Our DI’s knew that if the reason for a mission was given to us, that our cooperation was almost assured, to know our part in the big picture. That was why we would ask why we were given a mission, not to question orders or authority, but to know the bigger picture so that when the time came for improvising on the plans we could do so knowing that we’d still be working towards the same end.

Peacetime armies seem to be concerned more with ceremonies then anything else. I’m going to have to go back and figure out who said it, memory says Gen. Patton and it sounds like something he would say, “No combat ready unit ever passed inspection.” We had inspections for everything. I know the reasoning for it now, but at the time I saw it as a waste of time. I know the best way to know your equipment is in good working order and that you know it is to keep it clean, but there’s a line between functional clean and polish clean. But knowing that they’re intending on finding stuff wrong, I would leave stuff for them to find and move on once they found it.

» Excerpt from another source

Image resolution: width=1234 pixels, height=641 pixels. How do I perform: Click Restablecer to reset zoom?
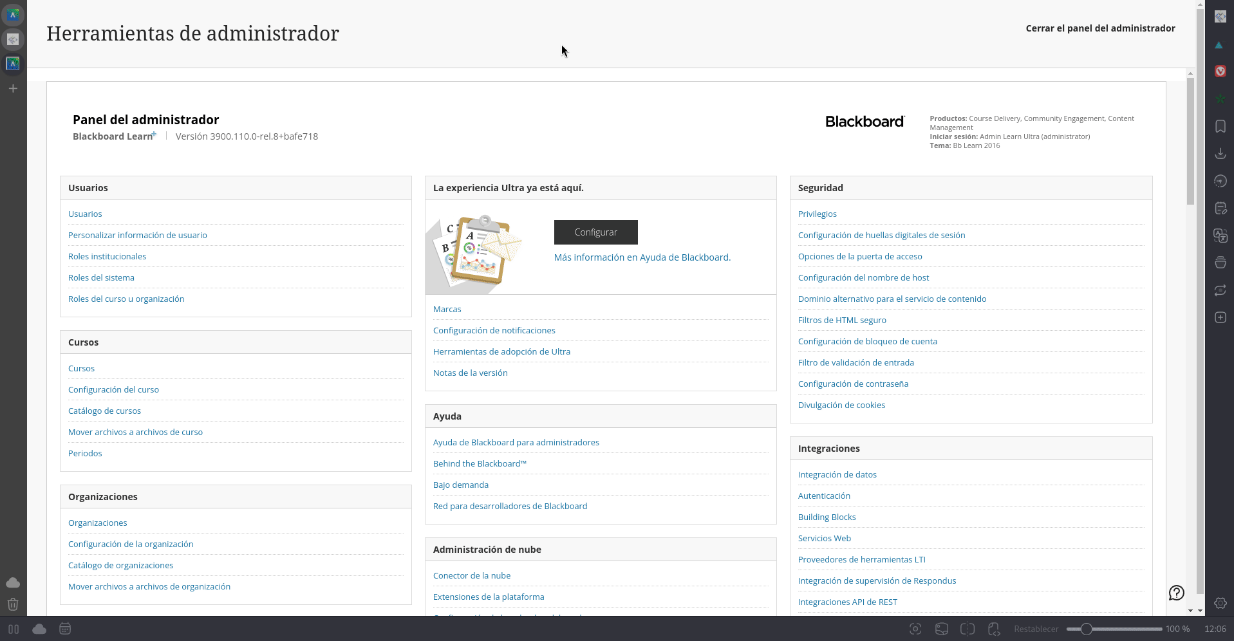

I’m very practical minded, I also concern myself more with results rather then methods. I was stuck serving under men who seemed to be more concerned with methods then results. The first of these was my first platoon sergeant who was more concerned with how I held my rifle rather then how well I could place rounds were I was aiming.

I’ll give a quick breakdown of the “dime and washer” training, a rather simple way to test and train trigger pull. Consists of sticking a section of cleaning rod down the end of the barrel and balancing a dime or washer on the rod. The person squeezing the trigger shouldn’t generate enough lateral force on the end of the barrel to cause the dime or washer to tip off.

I would very often call out my first Platoon Sergeant, saying he should lead by example whenever he’d try to belittle us ‘young pups’. So he got into his shooting stance and proceeded to show us that it was possible to go through ten continuous repetitions without the washer falling off. Mind you, each time he had to pull the charging handle on the M16 to cock it, someone would have to reset the washer.

He had some sort of beef with me for some reason, anytime he’d challenge the platoon to something like this, I was always the first one chosen to follow him. So I got down in a more advanced shooting stance, the same kind snipers use when shooting from a fixed position and proceeded to go through the same exercise. Only this time, I showed him up by not only using a dime which is more tippy then the washer, but I was able to charge the bolt and fire ten times in a row without having to remove and replace the dime after each shot.

Since this wasn’t enough to convince him that I was more skilled with the M16, he tried to raise the bar on me again. I can recall the exact day as well, 09/27/95. We were working on the “expert” qualification we needed with the M16 to start work on the Expert Infantryman’s Badge. I’d been through the firing line a few times, each time falling short of the minimum shots on target for my expert qualification by one or two shots each time.

Late in the morning we went on the firing line, he shot a 38 out of 40 rounds, I shot a 37. He got to ragging on me about an old man out scoring a “young buck” right out of basic training. I just smirked and put myself into the next rotations firing line. He watched me take up a prone shooting stance, only this time, I was shooting right handed instead of the left handed I had been all morning. South paw shooting is something I’ve always taught myself, and got proficient enough at it that most people thought I was left handed instead of right.

When they brought back the targets, I had a perfect 40 out of 40, and the qualifying NCO had to look closely at my groupings since all he could see was a one hole pattern in the head instead of center mass what the army teaches.

I never did get around to naming my weapons, but I would train with them to the point that they would become an extension of my body. It would take a short while to readjust to each new weapon I would be assigned, but the end result was the same.